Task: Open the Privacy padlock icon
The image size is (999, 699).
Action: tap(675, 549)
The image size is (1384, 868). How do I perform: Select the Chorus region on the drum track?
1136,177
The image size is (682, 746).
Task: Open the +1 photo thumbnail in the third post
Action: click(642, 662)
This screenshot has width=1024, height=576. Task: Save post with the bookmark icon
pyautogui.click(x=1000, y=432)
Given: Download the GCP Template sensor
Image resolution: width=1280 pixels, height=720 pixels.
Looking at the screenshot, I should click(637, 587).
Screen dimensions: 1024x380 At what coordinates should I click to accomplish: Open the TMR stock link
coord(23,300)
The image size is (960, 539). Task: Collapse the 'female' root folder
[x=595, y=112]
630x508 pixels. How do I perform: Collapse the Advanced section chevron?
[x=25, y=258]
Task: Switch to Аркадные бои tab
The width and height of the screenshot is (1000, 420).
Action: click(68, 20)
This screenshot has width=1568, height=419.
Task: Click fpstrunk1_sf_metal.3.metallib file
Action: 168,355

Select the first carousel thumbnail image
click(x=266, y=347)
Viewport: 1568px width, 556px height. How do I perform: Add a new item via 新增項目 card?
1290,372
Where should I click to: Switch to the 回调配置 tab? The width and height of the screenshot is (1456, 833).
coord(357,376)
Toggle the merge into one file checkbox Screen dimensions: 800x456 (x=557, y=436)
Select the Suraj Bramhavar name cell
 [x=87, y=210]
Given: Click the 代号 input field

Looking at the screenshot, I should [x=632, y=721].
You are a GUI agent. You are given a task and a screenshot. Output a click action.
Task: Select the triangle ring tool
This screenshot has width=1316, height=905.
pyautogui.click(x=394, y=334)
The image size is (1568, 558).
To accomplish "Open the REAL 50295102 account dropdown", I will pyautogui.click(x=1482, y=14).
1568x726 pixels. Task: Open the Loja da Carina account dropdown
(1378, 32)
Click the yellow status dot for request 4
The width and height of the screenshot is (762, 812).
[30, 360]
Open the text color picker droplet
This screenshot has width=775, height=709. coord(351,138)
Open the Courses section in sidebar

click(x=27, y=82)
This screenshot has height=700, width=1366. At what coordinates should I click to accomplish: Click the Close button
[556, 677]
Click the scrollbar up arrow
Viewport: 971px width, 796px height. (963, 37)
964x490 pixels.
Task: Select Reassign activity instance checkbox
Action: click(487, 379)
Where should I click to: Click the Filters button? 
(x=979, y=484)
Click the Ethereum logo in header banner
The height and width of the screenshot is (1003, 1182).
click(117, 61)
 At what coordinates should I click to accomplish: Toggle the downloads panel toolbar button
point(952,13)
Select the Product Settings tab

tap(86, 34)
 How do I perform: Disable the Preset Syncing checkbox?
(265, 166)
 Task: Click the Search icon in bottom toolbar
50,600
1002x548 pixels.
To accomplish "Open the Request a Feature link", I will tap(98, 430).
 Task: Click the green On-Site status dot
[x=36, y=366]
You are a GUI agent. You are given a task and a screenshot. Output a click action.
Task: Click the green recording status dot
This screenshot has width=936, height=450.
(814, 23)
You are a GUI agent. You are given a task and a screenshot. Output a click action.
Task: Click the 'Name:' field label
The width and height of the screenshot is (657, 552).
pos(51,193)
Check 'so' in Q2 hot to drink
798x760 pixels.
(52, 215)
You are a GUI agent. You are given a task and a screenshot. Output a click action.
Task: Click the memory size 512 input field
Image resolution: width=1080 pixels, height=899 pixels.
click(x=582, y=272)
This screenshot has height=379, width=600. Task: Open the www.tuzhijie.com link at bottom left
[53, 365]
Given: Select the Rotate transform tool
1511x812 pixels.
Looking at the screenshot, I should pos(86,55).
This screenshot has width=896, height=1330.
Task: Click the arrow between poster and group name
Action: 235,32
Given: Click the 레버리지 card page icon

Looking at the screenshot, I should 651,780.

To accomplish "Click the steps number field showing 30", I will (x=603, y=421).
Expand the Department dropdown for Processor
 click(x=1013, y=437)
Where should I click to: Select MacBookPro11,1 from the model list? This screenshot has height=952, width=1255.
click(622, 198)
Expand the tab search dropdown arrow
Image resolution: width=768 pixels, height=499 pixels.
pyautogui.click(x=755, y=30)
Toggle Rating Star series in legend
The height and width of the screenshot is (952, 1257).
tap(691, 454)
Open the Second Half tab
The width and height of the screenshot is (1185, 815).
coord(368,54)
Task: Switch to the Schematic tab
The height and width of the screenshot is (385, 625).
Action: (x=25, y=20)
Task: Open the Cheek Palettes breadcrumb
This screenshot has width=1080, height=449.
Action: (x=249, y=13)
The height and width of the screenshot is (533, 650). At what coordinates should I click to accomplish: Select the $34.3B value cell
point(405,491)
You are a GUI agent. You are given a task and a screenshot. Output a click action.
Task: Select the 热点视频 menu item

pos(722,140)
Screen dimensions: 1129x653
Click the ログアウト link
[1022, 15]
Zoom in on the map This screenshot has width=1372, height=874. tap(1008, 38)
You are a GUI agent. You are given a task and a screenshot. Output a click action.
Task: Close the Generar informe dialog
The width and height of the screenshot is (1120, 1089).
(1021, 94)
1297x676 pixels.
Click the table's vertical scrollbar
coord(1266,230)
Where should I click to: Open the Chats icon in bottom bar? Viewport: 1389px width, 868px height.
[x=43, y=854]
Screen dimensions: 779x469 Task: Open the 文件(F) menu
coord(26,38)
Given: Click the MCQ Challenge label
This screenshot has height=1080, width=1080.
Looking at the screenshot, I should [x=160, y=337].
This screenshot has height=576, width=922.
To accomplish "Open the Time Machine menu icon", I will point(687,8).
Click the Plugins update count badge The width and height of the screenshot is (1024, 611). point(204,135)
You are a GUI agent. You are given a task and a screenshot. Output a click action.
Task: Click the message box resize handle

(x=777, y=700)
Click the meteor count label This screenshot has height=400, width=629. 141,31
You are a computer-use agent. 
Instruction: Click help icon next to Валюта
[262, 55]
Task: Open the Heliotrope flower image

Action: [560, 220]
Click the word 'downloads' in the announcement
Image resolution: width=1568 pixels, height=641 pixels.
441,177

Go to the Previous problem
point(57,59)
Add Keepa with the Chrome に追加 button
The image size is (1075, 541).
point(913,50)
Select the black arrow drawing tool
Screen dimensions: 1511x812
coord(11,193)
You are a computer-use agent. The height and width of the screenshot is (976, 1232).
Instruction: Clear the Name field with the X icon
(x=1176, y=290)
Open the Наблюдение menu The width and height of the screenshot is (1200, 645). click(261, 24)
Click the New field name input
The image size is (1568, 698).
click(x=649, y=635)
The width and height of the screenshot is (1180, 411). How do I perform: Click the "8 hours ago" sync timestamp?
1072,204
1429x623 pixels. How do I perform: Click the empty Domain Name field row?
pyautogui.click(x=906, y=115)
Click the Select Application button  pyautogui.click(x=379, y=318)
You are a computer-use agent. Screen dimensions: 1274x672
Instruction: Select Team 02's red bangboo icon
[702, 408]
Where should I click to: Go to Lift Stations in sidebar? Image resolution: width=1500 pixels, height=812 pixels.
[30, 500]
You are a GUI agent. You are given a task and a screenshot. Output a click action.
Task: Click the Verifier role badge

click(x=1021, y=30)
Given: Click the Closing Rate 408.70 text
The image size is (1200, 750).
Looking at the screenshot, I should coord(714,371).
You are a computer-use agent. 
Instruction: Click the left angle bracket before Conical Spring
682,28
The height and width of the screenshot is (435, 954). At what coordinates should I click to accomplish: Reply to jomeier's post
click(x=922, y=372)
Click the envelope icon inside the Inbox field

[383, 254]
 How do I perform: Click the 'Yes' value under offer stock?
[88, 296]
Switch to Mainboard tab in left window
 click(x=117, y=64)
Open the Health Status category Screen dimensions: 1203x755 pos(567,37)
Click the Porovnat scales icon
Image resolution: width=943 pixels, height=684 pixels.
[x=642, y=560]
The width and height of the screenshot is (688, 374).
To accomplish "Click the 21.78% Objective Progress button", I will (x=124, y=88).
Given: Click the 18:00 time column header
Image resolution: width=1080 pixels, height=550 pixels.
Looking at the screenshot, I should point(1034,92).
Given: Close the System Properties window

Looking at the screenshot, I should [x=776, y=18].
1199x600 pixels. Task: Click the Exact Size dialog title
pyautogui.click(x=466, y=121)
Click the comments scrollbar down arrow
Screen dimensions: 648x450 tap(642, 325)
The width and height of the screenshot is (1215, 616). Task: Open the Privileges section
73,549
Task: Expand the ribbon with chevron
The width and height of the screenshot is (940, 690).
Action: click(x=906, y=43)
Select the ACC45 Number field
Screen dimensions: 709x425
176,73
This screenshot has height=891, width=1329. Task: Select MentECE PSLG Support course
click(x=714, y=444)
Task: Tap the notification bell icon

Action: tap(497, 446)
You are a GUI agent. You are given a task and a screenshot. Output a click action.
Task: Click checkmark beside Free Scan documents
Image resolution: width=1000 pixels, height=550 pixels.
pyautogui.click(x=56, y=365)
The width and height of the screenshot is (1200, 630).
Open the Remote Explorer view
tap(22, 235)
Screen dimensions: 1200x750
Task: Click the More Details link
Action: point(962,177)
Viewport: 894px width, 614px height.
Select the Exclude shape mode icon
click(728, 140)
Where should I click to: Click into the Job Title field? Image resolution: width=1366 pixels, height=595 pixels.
- - - - -
= PROBLEM DETAILS =
Search the material above for the word "header", then copy each line that holds it.

= RESULT FOR THIS EXERCISE =
Click the Ethereum logo in header banner
Given: Click the 18:00 time column header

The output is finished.